(Saved data entries)
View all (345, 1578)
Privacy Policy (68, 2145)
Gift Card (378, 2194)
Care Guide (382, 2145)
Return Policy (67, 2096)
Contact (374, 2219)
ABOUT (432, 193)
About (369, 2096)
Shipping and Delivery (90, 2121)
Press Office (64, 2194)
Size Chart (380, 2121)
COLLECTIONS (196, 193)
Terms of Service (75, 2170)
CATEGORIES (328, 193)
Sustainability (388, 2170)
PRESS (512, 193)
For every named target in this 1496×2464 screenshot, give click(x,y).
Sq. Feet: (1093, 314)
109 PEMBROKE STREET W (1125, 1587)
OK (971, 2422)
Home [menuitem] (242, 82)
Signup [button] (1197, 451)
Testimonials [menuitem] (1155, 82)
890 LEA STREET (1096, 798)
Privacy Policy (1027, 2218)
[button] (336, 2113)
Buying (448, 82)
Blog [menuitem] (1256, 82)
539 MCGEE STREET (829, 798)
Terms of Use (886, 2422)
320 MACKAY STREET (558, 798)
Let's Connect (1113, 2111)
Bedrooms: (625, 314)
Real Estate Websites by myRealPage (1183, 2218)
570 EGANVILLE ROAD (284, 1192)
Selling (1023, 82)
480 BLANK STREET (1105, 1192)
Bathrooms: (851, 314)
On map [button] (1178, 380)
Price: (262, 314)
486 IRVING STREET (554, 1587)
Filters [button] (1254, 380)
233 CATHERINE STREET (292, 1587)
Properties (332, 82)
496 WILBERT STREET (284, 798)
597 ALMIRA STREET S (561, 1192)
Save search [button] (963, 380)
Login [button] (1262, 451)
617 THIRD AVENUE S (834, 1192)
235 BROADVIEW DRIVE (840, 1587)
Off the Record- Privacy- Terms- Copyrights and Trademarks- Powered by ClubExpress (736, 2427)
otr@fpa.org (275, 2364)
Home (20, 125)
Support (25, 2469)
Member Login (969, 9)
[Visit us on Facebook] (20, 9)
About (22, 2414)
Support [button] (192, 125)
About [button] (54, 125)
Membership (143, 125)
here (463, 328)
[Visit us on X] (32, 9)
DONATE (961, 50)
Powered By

WORK REQUIRED
Write out, word for word, the lines from the one containing "About [button] (54, 125)" through the end of the records, with no other lines.

YOUR RESPONSE
About [button] (54, 125)
Membership (143, 125)
here (463, 328)
[Visit us on X] (32, 9)
DONATE (961, 50)
Powered By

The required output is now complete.